Watching Gogol in Simferopol Life imitates art in Crimea, where nothing seems real anymore except the tears and the vodka.

Dimiter Kenarov:

SIMFEROPOL, Ukraine — On the eve of the Crimean referendum, while the world anxiously awaited the climax of Ukraine’s political drama, I went to Simferopol’s Crimea Russian Drama Theater to see a production of Nikolai Gogol’s The Government Inspector. In spite of the tension in the city, in spite of the insolent men in military fatigues patrolling every street and intersection, the house was still half-full that Saturday evening, with families, couples, and groups of high-school students occupying the plush seats under a gorgeous, blue-edged, floral-and-butterfly-themed ceiling.

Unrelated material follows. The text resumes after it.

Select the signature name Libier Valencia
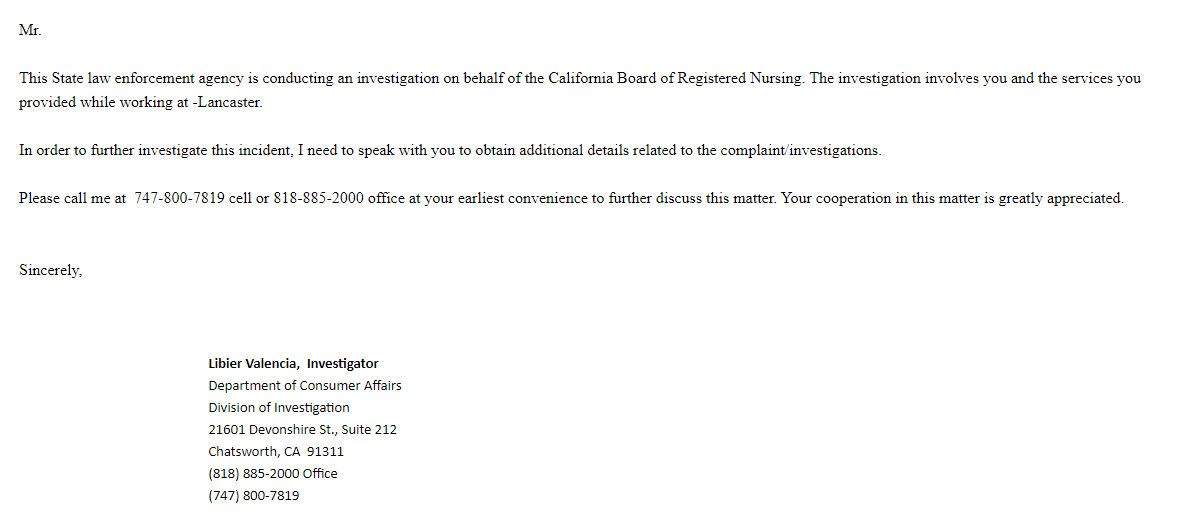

 The plot of The Government Inspector is classic bitter Russian satire: A new arrival in a provincial, corrupt town — an imperious young man named Khlestakov — is mistaken by local officials for an important government inspector from St. Petersburg, sent incognito to examine the town’s affairs. The terrified mayor and his cronies immediately grovel before him, offering bribes and favors. The town merchants, believing Khlestakov a real inspector with the power to finally clean up their town, also court him. At the end of the play, the ruse is revealed, but too late: Having taken advantage of everyone, Khlestakov suddenly departs, never to be seen again. In the final act, the real government inspector arrives.